Across the Middle East this past week, Muslims marked the end of the fasting, holy month of Ramadan with Eid al-Fitr, a three-day holiday that is a centerpiece of the Muslim calendar.
Eid al-Fitr is a time for prayer, large gatherings with family and friends and visits to the graves of loved ones.
In Gaza, children posed in their finest new clothes in front of rubble still remaining from last summer's Israel-Hamas war. Syrian refugees in Jordan marked yet another Eid at the Zaatari refugee camp, the fourth since the war began in 2011.
Earlier in the week, Nobel Peace Prize laureate Malala Yousafzai visited Jordan's other camp for Syrian refugees, Azraq, a day after opening a school for girls in neighboring Lebanon on the occasion of her 18th birthday.
In Tehran, the main prayer service in the Iranian capital was interrupted by repeated chants of "Death to America" — despite this week's landmark nuclear deal with world powers that was welcomed by authorities in Tehran. Large crowds gathered in the streets to celebrate the deal.

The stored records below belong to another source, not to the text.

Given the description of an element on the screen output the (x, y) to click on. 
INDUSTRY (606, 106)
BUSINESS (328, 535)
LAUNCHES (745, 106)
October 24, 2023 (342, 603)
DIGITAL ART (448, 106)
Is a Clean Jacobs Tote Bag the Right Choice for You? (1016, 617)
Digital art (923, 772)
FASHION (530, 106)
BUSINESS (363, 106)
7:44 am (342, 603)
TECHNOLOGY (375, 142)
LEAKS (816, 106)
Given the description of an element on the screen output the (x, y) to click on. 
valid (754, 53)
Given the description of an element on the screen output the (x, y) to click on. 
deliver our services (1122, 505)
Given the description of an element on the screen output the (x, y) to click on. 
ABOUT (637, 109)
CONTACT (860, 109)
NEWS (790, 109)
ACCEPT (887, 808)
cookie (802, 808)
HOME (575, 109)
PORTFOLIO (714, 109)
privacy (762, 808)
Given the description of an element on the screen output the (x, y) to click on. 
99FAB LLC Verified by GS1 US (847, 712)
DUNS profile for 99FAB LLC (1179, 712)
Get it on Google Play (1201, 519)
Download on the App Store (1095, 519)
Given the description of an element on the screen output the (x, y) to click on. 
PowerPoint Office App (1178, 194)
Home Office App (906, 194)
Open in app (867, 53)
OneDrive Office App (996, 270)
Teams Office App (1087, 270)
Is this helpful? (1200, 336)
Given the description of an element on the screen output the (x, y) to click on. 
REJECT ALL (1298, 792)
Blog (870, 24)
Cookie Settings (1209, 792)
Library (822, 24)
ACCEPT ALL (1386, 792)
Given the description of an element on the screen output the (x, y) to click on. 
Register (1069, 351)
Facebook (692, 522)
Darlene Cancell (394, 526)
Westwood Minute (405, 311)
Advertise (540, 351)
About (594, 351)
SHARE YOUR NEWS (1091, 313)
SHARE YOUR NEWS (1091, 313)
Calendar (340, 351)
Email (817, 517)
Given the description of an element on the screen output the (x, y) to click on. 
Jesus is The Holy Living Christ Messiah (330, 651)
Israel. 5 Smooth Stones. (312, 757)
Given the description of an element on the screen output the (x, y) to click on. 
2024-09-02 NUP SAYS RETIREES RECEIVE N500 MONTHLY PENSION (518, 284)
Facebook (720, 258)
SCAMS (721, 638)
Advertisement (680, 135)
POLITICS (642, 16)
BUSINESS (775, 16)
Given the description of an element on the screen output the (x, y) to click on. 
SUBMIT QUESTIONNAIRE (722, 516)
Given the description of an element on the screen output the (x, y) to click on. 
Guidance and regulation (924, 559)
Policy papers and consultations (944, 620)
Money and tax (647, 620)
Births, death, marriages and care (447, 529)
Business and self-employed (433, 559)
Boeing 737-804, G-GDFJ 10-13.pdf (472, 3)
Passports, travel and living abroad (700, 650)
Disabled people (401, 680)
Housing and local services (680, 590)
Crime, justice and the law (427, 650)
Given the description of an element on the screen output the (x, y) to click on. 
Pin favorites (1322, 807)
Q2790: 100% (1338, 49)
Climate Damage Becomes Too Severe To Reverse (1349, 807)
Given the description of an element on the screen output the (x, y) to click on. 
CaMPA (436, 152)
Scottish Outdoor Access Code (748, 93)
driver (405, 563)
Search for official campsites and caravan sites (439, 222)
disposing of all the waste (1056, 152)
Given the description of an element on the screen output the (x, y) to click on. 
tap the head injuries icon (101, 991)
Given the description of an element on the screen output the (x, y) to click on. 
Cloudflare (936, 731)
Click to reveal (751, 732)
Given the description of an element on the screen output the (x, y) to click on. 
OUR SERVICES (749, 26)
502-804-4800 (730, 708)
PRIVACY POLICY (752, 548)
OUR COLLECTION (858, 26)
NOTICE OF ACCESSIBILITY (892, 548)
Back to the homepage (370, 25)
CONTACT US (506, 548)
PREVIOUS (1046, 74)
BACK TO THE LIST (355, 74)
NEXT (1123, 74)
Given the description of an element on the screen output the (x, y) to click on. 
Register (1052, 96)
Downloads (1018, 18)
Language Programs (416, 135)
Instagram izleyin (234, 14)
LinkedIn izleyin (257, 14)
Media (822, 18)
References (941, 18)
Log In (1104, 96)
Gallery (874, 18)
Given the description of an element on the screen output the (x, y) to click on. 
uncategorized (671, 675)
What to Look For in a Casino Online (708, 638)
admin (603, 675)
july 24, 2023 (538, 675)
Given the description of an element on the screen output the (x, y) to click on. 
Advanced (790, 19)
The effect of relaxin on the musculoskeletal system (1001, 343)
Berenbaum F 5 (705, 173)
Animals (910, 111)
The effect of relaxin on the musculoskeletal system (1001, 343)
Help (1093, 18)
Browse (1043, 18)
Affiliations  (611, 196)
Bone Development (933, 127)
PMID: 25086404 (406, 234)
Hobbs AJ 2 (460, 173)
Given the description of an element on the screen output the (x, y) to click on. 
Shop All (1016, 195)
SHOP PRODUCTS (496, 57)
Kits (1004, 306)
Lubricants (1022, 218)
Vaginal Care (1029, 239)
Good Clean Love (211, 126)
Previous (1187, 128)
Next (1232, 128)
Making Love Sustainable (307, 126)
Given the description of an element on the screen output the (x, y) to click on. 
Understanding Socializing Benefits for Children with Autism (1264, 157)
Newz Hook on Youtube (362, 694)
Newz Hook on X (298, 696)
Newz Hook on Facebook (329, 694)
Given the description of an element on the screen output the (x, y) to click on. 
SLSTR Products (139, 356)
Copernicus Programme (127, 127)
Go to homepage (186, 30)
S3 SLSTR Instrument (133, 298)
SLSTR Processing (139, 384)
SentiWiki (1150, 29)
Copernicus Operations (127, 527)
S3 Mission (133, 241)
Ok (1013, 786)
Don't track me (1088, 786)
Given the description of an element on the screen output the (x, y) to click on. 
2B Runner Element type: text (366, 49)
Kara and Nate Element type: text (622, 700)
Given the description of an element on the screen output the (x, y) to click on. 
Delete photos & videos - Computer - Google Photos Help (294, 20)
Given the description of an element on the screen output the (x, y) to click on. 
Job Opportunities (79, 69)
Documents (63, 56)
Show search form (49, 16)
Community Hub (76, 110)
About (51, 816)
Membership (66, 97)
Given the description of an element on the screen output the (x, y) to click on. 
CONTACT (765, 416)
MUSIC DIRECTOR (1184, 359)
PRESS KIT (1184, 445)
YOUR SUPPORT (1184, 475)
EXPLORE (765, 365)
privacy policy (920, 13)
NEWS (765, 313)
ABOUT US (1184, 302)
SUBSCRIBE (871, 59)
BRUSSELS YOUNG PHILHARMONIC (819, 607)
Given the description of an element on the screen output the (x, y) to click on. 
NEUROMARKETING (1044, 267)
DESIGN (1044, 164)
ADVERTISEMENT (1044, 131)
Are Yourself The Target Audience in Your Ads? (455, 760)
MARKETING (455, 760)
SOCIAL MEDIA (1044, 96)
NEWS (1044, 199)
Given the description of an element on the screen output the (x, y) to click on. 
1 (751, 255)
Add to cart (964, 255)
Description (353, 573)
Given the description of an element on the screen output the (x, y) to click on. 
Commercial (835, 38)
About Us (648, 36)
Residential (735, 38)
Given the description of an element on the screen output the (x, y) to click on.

In Iraq, security forces backed by Sunni and Shiite fighters pressed ahead in their bid to re-take areas held by the Islamic State group in Anbar province. Elsewhere, a suicide car bombing by the Islamic State group hit a busy market in Khan Beni Saad, about 20 miles (30 kilometers) northeast of Baghdad in Diyala province, killing over 100 people in what was one of the deadliest single attacks in the country in the past decade.